Why Conflicting Testimony is Usually Not Perjury

You might wonder, “If I say the sky is blue and they say it’s red, one of us has to be lying, right?” Not necessarily, either for court or in human psychology.

Two spouses can live in the same house for fifteen years and walk away with entirely different, yet genuinely held, beliefs about their marriage. One spouse might truly believe they did the “lion’s share” of the child-rearing because they managed doctors’ appointments and school enrollments. The other might believe they did the lion’s share because they coached the sports teams and did the bedtime routines.

When they both testify to these conflicting “truths” under oath, neither is committing perjury. They are simply viewing the exact same history through two entirely different emotional lenses. Family court judges are incredibly accustomed to this. They expect two warring perspectives; it is the very nature of litigation.

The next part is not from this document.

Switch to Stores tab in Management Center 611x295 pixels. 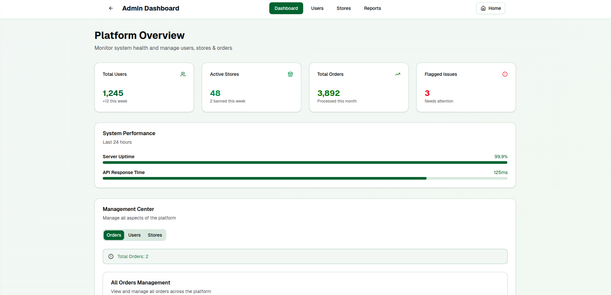155,235
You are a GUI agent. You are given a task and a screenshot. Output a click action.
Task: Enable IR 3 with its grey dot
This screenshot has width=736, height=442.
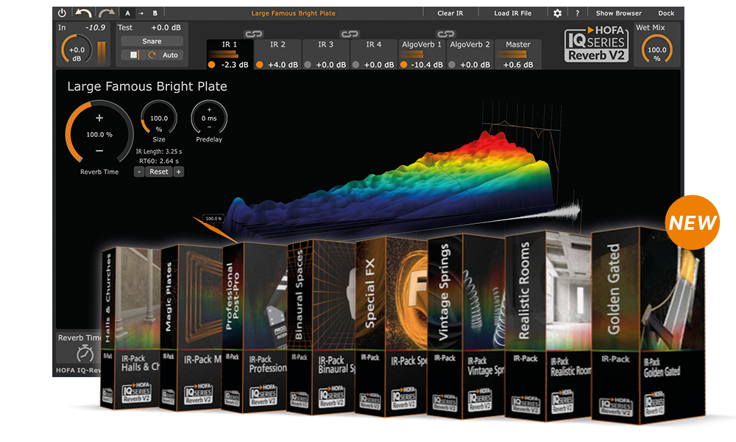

A Note on Opposing Counsel: Lawyers rely on the information their clients give them. Unless an attorney has concrete, undeniable proof that their client is about to lie about a material fact, they are ethically bound to advocate for their client’s perspective. Stating a position in court that you disagree with is not “suborning perjury.” it is actually legal advocacy. Click here to read about the Litigation Privilege

Why Perjury Charges Are Very Rare in Family Law

Clients are often shocked to learn that people are rarely prosecuted for perjury in family court, even when a lie is uncovered. Here is why:

  1. The Burden of Proof: Family court is a civil proceeding, where the standard of proof is usually a “preponderance of the evidence” (meaning it is more than 50% likely to be true). Perjury is a separate criminal charge. To convict someone of perjury, a prosecutor must prove the lie was intentional and material beyond a reasonable doubt. That is the highest burden in the legal system. And prosecutors have untouchable discretion about whether they choose to file a charge or not.
  2. It Isn’t the Judge’s Job to Prosecute: A family court judge handles divorces, custody, and support. They do not have the power to criminally charge your spouse. That power belongs to the local District Attorney or prosecutor.
  3. Prosecutorial Resources: District Attorneys are tasked with prosecuting violent crimes, thefts, and major frauds. They rarely have the time, funding, or resources to launch a criminal investigation into a “he-said, she-said” dispute stemming from a contentious divorce.

What You Should Focus On Instead

Fixating on the word “perjury” is a trap. It drains your emotional energy and distracts you from the actual goal: getting the best possible outcome in your case. Instead of trying to put your ex in handcuffs, focus on more effective strategies:

  • Impeaching Their Credibility: This is the legal tool you are actually looking for. If your spouse lies on the stand, your attorney’s job is to catch them in that lie using hard evidence (like texts, emails, or bank statements). When a judge sees a witness caught in a blatant falsehood, the judge can choose to disregard everything else that witness says. You don’t need a criminal conviction; you just need the judge to stop believing them because they are demonstrably wrong.
  • Gathering Bulletproof Evidence: The best antidote to a fabricated story is a paper trail. Spend your time compiling organized, unalterned, objective documentation. Let the documents speak the truth so you don’t have to rely on competing memories.
  • Trusting the Judge’s Experience: Family court judges listen to people stretch the truth, minimize their faults, and exaggerate their virtues all day, every day. They have highly tuned radar for nonsense. You do not need to scream “perjury” for the judge to realize that a witness is being dishonest.

It is painful to hear your character attacked or the facts of your life distorted. But by letting go of the pursuit of a criminal perjury charge and focusing instead on strategic, evidence-based litigation, you empower yourself to navigate the legal system successfully and secure a just outcome.